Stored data
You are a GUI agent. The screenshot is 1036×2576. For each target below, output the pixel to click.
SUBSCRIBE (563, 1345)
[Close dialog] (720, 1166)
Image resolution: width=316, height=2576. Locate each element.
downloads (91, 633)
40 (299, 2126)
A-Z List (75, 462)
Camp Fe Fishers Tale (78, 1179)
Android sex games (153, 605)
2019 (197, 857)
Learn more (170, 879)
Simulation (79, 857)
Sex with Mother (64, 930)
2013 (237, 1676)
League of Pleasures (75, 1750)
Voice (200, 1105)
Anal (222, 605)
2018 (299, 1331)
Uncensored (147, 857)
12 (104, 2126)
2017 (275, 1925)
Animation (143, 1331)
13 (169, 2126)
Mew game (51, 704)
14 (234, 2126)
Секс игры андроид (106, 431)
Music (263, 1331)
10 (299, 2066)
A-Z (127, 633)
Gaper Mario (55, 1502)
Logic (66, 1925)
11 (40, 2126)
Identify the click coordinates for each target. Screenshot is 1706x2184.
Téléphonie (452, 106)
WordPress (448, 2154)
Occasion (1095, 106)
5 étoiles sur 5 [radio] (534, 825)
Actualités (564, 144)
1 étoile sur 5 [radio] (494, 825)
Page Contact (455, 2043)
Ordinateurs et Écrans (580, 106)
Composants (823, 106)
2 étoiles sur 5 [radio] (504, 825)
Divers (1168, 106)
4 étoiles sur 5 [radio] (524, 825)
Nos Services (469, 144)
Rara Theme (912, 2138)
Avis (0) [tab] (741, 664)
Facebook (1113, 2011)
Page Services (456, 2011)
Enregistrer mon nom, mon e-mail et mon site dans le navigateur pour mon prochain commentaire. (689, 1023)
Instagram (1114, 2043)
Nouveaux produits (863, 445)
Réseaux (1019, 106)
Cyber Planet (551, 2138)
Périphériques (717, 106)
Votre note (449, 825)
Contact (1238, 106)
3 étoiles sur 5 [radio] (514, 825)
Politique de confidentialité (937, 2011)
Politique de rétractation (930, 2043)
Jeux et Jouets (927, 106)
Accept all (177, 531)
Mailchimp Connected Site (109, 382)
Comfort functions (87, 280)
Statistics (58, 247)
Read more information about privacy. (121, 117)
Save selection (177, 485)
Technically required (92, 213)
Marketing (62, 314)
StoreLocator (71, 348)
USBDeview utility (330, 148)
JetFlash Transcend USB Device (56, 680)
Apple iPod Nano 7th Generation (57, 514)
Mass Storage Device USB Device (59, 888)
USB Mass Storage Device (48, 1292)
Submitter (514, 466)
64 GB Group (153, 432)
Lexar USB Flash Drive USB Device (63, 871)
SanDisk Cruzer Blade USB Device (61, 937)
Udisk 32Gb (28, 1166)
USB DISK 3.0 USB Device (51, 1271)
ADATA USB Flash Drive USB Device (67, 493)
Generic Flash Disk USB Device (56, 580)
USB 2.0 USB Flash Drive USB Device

* **What to produce**:
Retype each entry exactly, leaving none of them out.

* **Solution below**:
You are a GUI agent. The screenshot is 1036×2576. For each target below, output the pixel to click.
SUBSCRIBE (563, 1345)
[Close dialog] (720, 1166)
Image resolution: width=316, height=2576. Locate each element.
downloads (91, 633)
40 (299, 2126)
A-Z List (75, 462)
Camp Fe Fishers Tale (78, 1179)
Android sex games (153, 605)
2019 (197, 857)
Learn more (170, 879)
Simulation (79, 857)
Sex with Mother (64, 930)
2013 (237, 1676)
League of Pleasures (75, 1750)
Voice (200, 1105)
Anal (222, 605)
2018 (299, 1331)
Uncensored (147, 857)
12 (104, 2126)
2017 (275, 1925)
Animation (143, 1331)
13 (169, 2126)
Mew game (51, 704)
14 (234, 2126)
Секс игры андроид (106, 431)
Music (263, 1331)
10 (299, 2066)
A-Z (127, 633)
Gaper Mario (55, 1502)
Logic (66, 1925)
11 (40, 2126)
Identify the click coordinates for each target. Screenshot is 1706x2184.
Téléphonie (452, 106)
WordPress (448, 2154)
Occasion (1095, 106)
5 étoiles sur 5 [radio] (534, 825)
Actualités (564, 144)
1 étoile sur 5 [radio] (494, 825)
Page Contact (455, 2043)
Ordinateurs et Écrans (580, 106)
Composants (823, 106)
2 étoiles sur 5 [radio] (504, 825)
Divers (1168, 106)
4 étoiles sur 5 [radio] (524, 825)
Nos Services (469, 144)
Rara Theme (912, 2138)
Avis (0) [tab] (741, 664)
Facebook (1113, 2011)
Page Services (456, 2011)
Enregistrer mon nom, mon e-mail et mon site dans le navigateur pour mon prochain commentaire. (689, 1023)
Instagram (1114, 2043)
Nouveaux produits (863, 445)
Réseaux (1019, 106)
Cyber Planet (551, 2138)
Périphériques (717, 106)
Votre note (449, 825)
Contact (1238, 106)
3 étoiles sur 5 [radio] (514, 825)
Politique de confidentialité (937, 2011)
Politique de rétractation (930, 2043)
Jeux et Jouets (927, 106)
Accept all (177, 531)
Mailchimp Connected Site (109, 382)
Comfort functions (87, 280)
Statistics (58, 247)
Read more information about privacy. (121, 117)
Save selection (177, 485)
Technically required (92, 213)
Marketing (62, 314)
StoreLocator (71, 348)
USBDeview utility (330, 148)
JetFlash Transcend USB Device (56, 680)
Apple iPod Nano 7th Generation (57, 514)
Mass Storage Device USB Device (59, 888)
USB Mass Storage Device (48, 1292)
Submitter (514, 466)
64 GB Group (153, 432)
Lexar USB Flash Drive USB Device (63, 871)
SanDisk Cruzer Blade USB Device (61, 937)
Udisk 32Gb (28, 1166)
USB DISK 3.0 USB Device (51, 1271)
ADATA USB Flash Drive USB Device (67, 493)
Generic Flash Disk USB Device (56, 580)
USB 2.0 USB Flash Drive USB Device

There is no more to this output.